Ten minutes pass on the train. If the conductor sticks his head out the window, he looks back and sees the A-clock reading something like 12:00 and a few seconds. This doesn't mean much, because he knows he is looking back into the past (the A-clock is about 9'57" times $c$ far away). Anyway, when discussing distant clocks in Gedanken Experiments, light delays are never considered. "seeing" means "what he knows is true", not what delayed light looks like.

What he knows is true is that 10 minutes have passed and that the A clock is running slow by a factor of 10: The A clock reads 12:01 right now.

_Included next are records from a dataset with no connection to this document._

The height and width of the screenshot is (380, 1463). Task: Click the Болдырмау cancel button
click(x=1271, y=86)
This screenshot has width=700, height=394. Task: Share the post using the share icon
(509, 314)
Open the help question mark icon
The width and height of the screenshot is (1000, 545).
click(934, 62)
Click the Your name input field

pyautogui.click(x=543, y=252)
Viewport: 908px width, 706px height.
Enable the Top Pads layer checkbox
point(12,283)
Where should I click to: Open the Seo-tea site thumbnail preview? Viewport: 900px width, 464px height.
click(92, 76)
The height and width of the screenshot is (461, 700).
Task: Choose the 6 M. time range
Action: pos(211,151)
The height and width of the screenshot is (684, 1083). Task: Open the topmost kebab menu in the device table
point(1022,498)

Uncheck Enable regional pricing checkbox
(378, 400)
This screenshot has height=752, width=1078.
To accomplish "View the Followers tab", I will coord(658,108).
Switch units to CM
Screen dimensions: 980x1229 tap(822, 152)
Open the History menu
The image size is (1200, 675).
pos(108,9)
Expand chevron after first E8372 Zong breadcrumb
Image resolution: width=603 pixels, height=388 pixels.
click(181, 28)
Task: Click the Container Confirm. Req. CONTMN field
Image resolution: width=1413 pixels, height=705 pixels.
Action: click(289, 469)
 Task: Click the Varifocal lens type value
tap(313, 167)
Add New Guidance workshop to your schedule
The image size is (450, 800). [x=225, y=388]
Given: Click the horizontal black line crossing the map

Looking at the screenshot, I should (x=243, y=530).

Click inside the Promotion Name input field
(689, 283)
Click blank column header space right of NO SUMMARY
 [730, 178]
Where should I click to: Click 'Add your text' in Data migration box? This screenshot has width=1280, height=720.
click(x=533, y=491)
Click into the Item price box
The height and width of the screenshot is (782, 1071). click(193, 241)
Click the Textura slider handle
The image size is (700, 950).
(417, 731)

He looks out the window and sees the B-clock. The A and B clocks are synchronized in the track frame. The B-clock reads 1:40. We know that because in the track-frame, 100 minutes have passed since the A clock read 12:00, and the A and B clocks are synchronized in the track frame, it must show 100 minutes later. Note that he observes that the B-clock is also ticking slowly by a factor of 10. He also observes that the B clock leads the A clock by 99 minutes.

According the train conductor, each equally spaced clock (A, B, C, D, ...) leads its alphabetical predecessor by 99 minutes. It is this position dependent bias that allows both reference frames to observer the others' clock moving more slowly than his own.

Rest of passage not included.